Stored data
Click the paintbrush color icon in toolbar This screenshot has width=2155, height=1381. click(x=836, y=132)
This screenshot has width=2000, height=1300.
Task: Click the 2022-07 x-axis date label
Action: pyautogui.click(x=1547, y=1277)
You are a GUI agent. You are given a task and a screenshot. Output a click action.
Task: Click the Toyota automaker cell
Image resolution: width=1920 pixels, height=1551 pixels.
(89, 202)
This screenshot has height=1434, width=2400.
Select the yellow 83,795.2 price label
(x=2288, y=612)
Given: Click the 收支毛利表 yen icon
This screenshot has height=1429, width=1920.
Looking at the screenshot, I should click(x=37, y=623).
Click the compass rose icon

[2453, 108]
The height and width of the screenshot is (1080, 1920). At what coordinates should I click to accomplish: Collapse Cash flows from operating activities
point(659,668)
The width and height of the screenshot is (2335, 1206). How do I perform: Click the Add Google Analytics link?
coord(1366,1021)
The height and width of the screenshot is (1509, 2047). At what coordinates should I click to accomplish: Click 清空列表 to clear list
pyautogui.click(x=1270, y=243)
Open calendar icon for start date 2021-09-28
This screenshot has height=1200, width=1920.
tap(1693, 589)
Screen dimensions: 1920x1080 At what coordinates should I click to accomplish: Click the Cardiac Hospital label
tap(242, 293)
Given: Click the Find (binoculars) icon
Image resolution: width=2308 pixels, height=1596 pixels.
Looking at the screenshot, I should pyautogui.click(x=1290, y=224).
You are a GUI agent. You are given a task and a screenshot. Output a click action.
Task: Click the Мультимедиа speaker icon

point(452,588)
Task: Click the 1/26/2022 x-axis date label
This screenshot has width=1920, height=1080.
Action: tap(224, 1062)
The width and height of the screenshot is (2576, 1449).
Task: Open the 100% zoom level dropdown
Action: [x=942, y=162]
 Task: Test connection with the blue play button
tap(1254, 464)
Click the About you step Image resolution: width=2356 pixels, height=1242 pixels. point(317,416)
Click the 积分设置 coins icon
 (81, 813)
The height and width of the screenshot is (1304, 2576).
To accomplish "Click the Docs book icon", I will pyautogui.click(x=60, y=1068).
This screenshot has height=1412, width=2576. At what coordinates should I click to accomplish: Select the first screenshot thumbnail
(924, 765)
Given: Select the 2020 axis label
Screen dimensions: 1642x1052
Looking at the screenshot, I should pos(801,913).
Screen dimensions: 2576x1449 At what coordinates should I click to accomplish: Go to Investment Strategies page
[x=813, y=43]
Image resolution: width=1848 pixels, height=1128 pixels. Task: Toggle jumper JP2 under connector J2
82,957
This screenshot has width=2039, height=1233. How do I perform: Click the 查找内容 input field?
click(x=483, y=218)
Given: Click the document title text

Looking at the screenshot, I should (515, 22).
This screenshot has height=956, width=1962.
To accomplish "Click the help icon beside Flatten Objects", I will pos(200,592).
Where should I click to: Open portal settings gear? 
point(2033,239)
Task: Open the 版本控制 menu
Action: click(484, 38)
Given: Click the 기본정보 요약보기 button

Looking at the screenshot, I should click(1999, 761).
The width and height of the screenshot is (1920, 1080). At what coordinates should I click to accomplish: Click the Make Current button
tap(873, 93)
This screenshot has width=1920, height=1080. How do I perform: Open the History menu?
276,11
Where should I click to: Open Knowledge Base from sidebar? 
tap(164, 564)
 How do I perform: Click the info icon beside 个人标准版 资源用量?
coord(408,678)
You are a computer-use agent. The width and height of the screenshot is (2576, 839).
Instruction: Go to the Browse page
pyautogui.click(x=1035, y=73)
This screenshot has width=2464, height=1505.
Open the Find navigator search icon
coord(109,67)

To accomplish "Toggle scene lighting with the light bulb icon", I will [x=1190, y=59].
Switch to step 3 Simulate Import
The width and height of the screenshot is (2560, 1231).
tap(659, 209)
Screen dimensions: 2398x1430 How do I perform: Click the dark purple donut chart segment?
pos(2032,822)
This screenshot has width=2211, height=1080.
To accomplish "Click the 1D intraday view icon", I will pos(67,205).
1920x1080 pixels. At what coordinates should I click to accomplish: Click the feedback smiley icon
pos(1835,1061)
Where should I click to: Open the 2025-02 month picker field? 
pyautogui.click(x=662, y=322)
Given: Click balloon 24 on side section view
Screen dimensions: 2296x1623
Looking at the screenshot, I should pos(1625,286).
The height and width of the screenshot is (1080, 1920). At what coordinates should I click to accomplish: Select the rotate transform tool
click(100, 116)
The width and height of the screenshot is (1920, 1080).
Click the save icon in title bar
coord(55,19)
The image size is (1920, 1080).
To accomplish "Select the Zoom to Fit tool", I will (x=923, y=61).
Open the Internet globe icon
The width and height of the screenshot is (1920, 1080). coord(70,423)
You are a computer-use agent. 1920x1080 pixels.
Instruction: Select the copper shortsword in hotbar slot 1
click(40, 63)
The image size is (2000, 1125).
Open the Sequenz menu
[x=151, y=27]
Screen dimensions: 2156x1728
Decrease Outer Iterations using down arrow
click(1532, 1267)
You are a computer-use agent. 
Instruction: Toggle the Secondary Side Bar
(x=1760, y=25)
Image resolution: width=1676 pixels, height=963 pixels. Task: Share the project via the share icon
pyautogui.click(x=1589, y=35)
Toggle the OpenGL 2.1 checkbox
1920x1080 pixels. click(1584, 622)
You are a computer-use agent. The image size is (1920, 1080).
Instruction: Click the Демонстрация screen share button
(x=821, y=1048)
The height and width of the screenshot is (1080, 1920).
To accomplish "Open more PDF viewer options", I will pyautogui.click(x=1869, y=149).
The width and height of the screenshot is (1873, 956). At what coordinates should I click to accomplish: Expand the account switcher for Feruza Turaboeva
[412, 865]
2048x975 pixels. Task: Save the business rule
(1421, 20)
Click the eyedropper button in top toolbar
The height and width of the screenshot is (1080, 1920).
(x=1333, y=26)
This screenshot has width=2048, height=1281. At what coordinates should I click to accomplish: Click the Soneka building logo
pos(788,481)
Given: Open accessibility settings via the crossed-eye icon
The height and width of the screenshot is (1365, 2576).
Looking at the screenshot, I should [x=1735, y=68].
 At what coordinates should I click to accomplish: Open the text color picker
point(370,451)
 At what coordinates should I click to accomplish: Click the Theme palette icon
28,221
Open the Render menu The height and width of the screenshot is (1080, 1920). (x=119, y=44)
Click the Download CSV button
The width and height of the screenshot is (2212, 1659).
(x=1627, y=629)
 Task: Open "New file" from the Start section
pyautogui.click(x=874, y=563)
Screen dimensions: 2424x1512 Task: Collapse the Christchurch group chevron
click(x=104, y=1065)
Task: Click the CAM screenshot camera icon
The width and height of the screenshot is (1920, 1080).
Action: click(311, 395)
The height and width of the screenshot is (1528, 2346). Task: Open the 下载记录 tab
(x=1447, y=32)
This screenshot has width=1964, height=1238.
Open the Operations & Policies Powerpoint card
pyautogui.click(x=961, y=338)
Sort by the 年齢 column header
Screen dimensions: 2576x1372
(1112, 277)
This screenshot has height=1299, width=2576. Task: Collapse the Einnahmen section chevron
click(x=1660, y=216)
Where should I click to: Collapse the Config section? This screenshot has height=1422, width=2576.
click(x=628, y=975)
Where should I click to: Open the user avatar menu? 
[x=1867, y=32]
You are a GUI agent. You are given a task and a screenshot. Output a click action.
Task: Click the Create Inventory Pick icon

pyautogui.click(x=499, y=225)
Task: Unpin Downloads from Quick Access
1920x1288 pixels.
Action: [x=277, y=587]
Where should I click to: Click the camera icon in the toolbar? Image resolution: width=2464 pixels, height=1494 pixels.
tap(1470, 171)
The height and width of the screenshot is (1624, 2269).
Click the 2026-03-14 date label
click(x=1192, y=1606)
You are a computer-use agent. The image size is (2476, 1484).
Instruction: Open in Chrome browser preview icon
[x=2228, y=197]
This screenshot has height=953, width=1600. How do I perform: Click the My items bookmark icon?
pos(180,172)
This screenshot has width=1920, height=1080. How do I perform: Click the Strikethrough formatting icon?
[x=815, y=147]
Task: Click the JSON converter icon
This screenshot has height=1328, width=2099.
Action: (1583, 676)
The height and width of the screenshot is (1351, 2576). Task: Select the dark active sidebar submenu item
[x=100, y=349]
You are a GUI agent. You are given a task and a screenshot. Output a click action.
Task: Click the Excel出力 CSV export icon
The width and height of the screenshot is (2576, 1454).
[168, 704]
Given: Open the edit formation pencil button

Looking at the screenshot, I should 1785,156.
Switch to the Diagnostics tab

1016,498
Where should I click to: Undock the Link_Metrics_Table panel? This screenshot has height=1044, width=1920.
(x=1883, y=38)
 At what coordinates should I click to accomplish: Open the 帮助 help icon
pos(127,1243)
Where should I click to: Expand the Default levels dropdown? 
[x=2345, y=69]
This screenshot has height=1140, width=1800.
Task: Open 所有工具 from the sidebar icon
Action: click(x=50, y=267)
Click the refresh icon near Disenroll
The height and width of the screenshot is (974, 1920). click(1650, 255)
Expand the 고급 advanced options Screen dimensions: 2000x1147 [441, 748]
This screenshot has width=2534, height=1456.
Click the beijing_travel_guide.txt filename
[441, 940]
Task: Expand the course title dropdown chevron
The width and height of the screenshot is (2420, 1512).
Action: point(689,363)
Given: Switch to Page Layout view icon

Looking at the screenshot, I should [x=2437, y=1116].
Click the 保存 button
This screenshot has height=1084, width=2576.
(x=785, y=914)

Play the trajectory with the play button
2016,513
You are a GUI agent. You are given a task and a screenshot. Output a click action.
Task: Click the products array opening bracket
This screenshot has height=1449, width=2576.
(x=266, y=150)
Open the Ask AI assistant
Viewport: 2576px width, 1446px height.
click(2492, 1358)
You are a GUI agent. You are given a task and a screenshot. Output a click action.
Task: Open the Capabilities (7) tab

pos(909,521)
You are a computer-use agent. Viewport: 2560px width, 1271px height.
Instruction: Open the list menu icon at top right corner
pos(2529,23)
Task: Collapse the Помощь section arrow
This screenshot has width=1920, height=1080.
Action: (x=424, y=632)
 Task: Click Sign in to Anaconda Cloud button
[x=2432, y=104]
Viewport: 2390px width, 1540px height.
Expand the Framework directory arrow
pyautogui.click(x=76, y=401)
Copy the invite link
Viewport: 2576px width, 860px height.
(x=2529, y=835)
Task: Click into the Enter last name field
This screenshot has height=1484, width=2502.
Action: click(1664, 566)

** PROBLEM DESCRIPTION **
Copy every line above in which the string "will" shows up.

** TASK OUTPUT **
To accomplish "Click the Docs book icon", I will pyautogui.click(x=60, y=1068).
To accomplish "Click the help icon beside Flatten Objects", I will pos(200,592).
To accomplish "Toggle scene lighting with the light bulb icon", I will [x=1190, y=59].
To accomplish "Click the 1D intraday view icon", I will pos(67,205).
To accomplish "Select the Zoom to Fit tool", I will (x=923, y=61).
To accomplish "Open more PDF viewer options", I will pyautogui.click(x=1869, y=149).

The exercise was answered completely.